Fast track pass works well in there. And like everyone has said already, it works with the lid closed just fine. I just listen for the 2 beeps and I know I'm good.


----------



## OverHeight (Jan 8, 2012)

OverHeight said:


> I don't suppose the easy pass works while its in there does it?
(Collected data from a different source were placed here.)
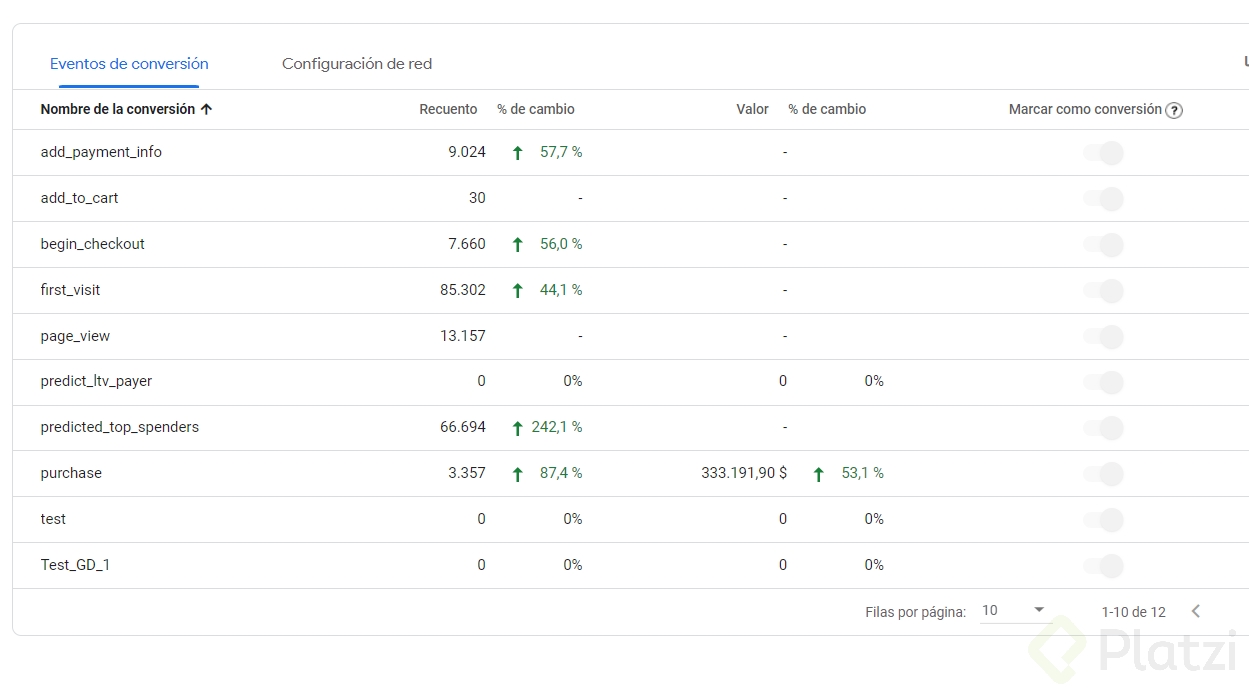
Task: Click sort arrow next to Nombre de la conversión
Action: 207,110
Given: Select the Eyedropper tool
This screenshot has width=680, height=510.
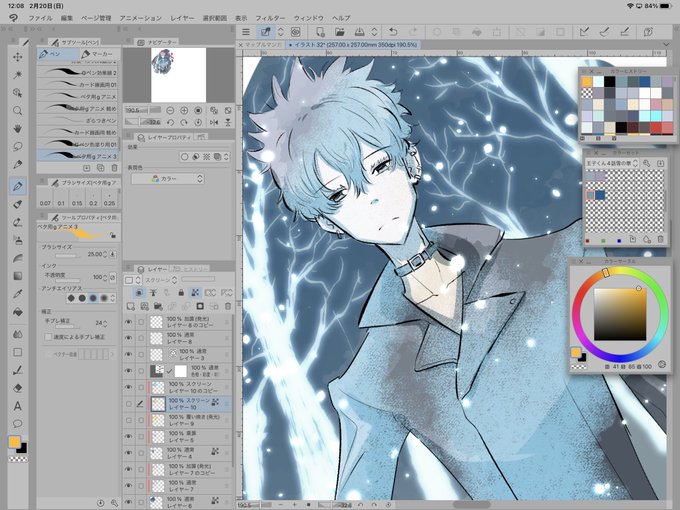Looking at the screenshot, I should 18,294.
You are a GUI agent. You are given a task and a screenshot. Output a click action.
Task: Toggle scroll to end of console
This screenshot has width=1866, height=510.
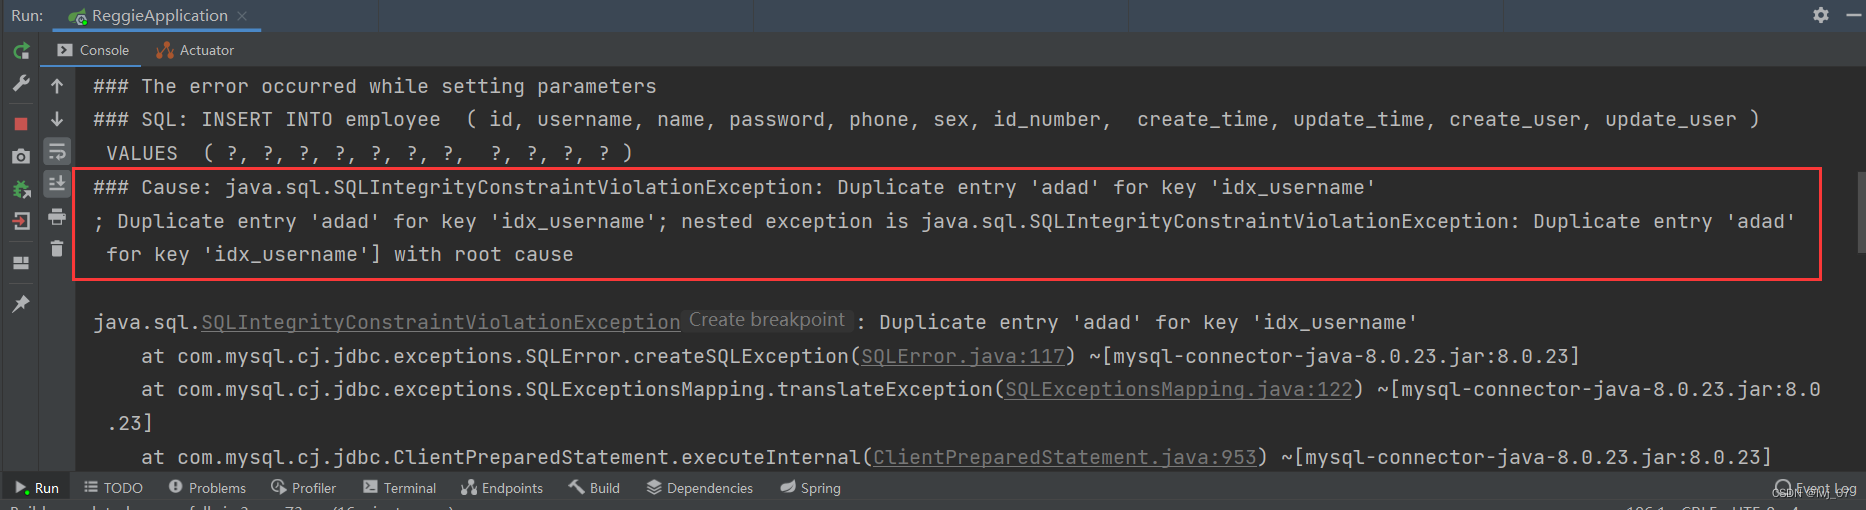pos(57,184)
Just to let you know that my toll bridge transponder does work in this compartment.....AWESOME!


----------



## 70x7 (Apr 24, 2011)

oh thats right, out there you all have interstates, while out west we have FREEways !!!

jk haha


----------



## mmontini6289 (Feb 14, 2012)

Darkside said:


> My Ruger 380 fits in there like a glove.


 +1 :clap: 
(only a Glock 27 instead of a Ruger)


----------



## AkotaHsky (Feb 11, 2012)

Remote Control For Garage... It doesn't fit on these thick non flexible sun visors. I'm gonna attempt to see if my "SunPass" will work while its in there, I doubt it though.. The Glock 27 fits in there too without a hitch when I travel.


----------



## cowgirltj06 (May 10, 2012)

I keep my parking garage pass in there...that's it.


----------



## AkotaHsky (Feb 11, 2012)

Nvmmmm

Sent from my PC36100 using AutoGuide.Com Free App


----------



## AkotaHsky (Feb 11, 2012)

mmontini6289 said:


> +1 :clap:
> (only a Glock 27 instead of a Ruger)


Same here  Love my baby glock.

Sent from my PC36100 using AutoGuide.Com Free App


----------



## Silver Cruze (Sep 1, 2011)

I don't keep anything in mine but I did mount a Vacuum/Boost guage on top.


----------



## AkotaHsky (Feb 11, 2012)

Got a pic? Curious how it set in

Sent from my PC36100 using AutoGuide.Com Free App


----------



## Silver Cruze (Sep 1, 2011)

here it is. 

http://www.cruzetalk.com/forum/34-1-4l-turbo/5772-finally-got-vacuum-boost-gauge-installed.html


----------



## Mick (Dec 31, 2011)

obermd said:


> I hope you aren't using the toothbrush while you drive.


Depends on if i'm late haha

Jk, i'm always late


----------



## AkotaHsky (Feb 11, 2012)

Silver Cruze said:


> here it is.
> 
> http://www.cruzetalk.com/forum/34-1-4l-turbo/5772-finally-got-vacuum-boost-gauge-installed.html


Sexeh.


----------